Be careful what you wish for...
Earthly Storms and Galactic Wonders

And if you'd like to see more...  Please Enjoy!

My passion is Deep Space Objects, Nebula specifically.
But I really enjoy taking my pictures, and combining them with music.
I suggest you choose full screen. :)


----------



## jp61 (Feb 12, 2018)

SonnyE said:


> Be careful what you wish for...
> Earthly Storms and Galactic Wonders
> 
> And if you'd like to see more...  Please Enjoy!
> ...



Thanks for sharing Sonny! Very nice!


----------



## myownidaho (Feb 12, 2018)

Spring and summer, vegetable garden, fly fishing and hiking in the mountains. Fall and winter, shootin’ at some food. Those all overlap some. When I can’t shoot at birds and the weather cooperates, I love shooting sporting clays. Since I was nine, I’ve been hooked on politics and current events, hence the above hobbies so I can keep my sanity.


----------



## myownidaho (Feb 12, 2018)

Spring and summer, vegetable garden, fly fishing and hiking in the mountains. Fall and winter, shootin’ at some food. Those all overlap some. When I can’t shoot at birds and the weather cooperates, I love shooting sporting clays. Since I was nine, I’ve been hooked on politics and current events, hence the above hobbies so I can keep my sanity.


----------



## HalfSmoked (Feb 12, 2018)

Me now days is just getting up in the morning then deciding if I'm going to do anything today or is it going to be just another bad day.

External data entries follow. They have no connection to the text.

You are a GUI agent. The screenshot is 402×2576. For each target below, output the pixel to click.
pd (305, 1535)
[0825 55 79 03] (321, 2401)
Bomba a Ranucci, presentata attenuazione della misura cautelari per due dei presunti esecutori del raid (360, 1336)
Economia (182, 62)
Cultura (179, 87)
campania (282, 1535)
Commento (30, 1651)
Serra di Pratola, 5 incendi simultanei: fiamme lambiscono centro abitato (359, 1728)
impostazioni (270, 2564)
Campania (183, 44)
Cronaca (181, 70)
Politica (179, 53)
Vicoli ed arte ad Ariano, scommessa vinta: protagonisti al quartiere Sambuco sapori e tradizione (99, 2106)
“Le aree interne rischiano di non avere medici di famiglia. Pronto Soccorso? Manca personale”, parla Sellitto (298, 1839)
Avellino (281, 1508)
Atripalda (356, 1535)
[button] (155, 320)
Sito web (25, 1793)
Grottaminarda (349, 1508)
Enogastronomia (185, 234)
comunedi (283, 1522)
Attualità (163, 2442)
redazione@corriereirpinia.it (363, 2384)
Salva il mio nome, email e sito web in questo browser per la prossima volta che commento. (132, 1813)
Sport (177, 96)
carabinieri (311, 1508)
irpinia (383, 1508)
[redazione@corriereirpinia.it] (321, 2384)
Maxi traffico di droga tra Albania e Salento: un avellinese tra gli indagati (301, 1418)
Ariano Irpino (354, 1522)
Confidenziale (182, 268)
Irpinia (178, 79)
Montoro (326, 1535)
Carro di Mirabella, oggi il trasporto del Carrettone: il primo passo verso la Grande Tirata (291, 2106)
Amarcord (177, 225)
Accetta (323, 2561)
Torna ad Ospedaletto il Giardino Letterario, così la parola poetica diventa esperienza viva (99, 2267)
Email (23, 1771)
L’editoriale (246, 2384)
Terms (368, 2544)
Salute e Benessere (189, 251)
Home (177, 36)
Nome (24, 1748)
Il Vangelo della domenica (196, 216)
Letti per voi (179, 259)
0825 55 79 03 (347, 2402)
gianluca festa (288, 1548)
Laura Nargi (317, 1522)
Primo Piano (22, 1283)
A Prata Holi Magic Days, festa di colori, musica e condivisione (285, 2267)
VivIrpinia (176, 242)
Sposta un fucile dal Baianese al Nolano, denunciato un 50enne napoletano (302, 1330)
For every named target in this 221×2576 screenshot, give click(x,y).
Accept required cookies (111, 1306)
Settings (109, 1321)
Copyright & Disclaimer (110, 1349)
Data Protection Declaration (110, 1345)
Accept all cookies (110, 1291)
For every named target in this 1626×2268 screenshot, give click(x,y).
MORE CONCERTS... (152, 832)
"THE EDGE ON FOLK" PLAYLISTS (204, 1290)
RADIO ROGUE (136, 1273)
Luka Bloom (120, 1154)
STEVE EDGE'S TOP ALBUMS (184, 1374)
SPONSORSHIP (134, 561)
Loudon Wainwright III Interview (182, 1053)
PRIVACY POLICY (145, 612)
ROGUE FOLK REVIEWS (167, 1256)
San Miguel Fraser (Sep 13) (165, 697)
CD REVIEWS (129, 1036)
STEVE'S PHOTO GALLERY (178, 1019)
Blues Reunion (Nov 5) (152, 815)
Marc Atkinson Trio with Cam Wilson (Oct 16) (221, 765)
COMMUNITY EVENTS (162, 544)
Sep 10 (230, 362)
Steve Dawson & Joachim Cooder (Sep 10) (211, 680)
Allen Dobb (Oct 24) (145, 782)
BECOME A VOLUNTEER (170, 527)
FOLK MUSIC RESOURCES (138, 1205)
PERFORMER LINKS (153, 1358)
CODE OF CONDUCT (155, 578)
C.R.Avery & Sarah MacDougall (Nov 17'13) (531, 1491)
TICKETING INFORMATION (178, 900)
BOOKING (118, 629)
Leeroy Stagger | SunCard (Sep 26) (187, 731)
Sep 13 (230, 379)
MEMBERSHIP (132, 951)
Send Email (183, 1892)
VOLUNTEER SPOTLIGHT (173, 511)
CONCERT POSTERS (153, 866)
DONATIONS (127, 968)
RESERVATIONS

If I can I fish some crab some and go camping where I can just sit and smoke something.

Warren


----------



## jp61 (Feb 12, 2018)

Not a big deal, but could a staff member tell me what happened to the pics I posted?


----------



## GaryHibbert (Feb 12, 2018)

Well I'm away from home hauling gravel from spring to late fall and hauling logs from Dec to March.  Afraid that doesn't leave a lot of time for hobbies.
When I'm home I try to spend as much time as possible with Miss Linda, my old hound Roxy, and my new (and first) grandson Orion.
In the little time left I try real hard to get some shooting and hunting in.
Believe me, all this is enough to keep an old man like me going pretty steady.
Gary


----------



## chopsaw (Feb 12, 2018)

i do alot of different things . Love wood working . My passion is dog training . Should have made that my job . Anyway , in the last 10 years I've been restoring old 3 wheelers ,, 
These were scrap metal at best when I got them


----------



## SmokinAl (Feb 13, 2018)

I'm pretty much a gym rat. I like to work out, swimming, & running, but with the new hip running is out, so now I walk, swim, & go to the gym. I used to shoot a lot, but range time & ammo is expensive & I'd rather spend the money on a couple of racks of ribs or a butt.
Al


----------



## ChrisStef (Feb 13, 2018)

Add another woodworker to the mix.  I mostly enjoy furniture building but recently have gotten into carving.  Its mostly letters and very small reliefs but my end game would be a big green man carving.  Hoping in the near future to do a Maloof lowback chair in walnut and curly maple.


----------



## DrewJ (Feb 13, 2018)

When I have time my favorite hobby is glassblowing. With 2 little ones (boys 2.5 and 9 months) at home and a full time job I get into the studio about once a month but it's better than nothing. I love sculpting but it's much easier to sell glasses, mugs and vases than sculpture and they are fun to make too. Here is a glass corn on the cob I made during a live demonstration at the Minnesota State Fair last year. 
	

		
			
		

		
	






	

		
			
		

		
	
For some reason a lot of my sculpture leans towards food. I have made glass bacon, cheeseburgers, hot dogs and tacos in the past as well.


----------



## idahopz (Feb 13, 2018)

Wow - lots of diverse interests!  I'm fairly simple - hiking in places like the western National Parks, and of course, traveling to them in our RV.


----------



## gmc2003 (Feb 13, 2018)

Used to play allot of hockey and softball. As I got older it was tough keeping up with the younger folks. Coached youth baseball, softball, and soccer for a few years until the kids grew up. Now it seems like I spend most of my free time getting rid of stuff that was left at the house by the kids. Also used to dabble with wood, but the hands can't take it anymore. Golf is starting to look good to me.
Chris


----------



## zippy12 (Feb 13, 2018)

Auto Mechanics - I have a 2005 F150 4wd... In 2015 just about everything needed replacing including the engine...  Its true Found On Road Dead!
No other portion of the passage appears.